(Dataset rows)
________

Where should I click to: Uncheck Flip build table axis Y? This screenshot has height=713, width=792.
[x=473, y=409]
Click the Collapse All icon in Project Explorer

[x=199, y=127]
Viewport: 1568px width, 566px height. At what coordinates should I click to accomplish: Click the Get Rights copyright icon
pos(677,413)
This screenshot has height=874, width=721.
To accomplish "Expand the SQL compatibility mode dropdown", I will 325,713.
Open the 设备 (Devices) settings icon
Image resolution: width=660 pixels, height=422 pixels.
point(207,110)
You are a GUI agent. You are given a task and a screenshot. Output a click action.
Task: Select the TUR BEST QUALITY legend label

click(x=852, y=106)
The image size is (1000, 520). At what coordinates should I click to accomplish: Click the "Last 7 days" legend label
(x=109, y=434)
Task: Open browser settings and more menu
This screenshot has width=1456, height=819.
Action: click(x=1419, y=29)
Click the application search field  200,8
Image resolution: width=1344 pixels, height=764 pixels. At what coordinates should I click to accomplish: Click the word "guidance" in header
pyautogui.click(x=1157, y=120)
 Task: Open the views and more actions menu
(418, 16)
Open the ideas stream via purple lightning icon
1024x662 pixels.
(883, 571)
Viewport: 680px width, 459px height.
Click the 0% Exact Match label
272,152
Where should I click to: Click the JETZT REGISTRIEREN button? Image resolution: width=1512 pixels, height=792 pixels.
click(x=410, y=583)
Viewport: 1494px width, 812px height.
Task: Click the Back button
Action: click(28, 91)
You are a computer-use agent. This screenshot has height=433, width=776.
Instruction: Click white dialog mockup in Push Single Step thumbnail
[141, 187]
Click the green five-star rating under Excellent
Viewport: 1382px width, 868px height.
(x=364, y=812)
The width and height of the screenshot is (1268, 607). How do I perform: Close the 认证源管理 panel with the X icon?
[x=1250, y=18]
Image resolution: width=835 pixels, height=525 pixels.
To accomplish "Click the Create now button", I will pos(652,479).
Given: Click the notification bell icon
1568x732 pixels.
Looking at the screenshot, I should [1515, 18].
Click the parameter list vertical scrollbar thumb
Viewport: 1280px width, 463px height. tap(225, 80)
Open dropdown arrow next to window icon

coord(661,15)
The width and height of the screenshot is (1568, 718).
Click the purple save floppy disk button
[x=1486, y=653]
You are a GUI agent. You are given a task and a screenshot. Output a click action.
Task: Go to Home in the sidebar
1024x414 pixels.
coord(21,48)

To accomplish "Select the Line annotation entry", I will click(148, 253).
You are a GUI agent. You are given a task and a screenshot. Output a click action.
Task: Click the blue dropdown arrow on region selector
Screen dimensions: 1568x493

________

## AIM OF THE TASK
Convert the lines from the one containing "The width and height of the screenshot is (1568, 718)." through the one containing "will click(148, 253).", both included, into a JSON list of strings with one string per line, omitting blank lines.

## FINISHED ANSWER
[
  "The width and height of the screenshot is (1568, 718).",
  "Click the purple save floppy disk button",
  "[x=1486, y=653]",
  "You are a GUI agent. You are given a task and a screenshot. Output a click action.",
  "Task: Go to Home in the sidebar",
  "1024x414 pixels.",
  "coord(21,48)",
  "To accomplish \"Select the Line annotation entry\", I will click(148, 253)."
]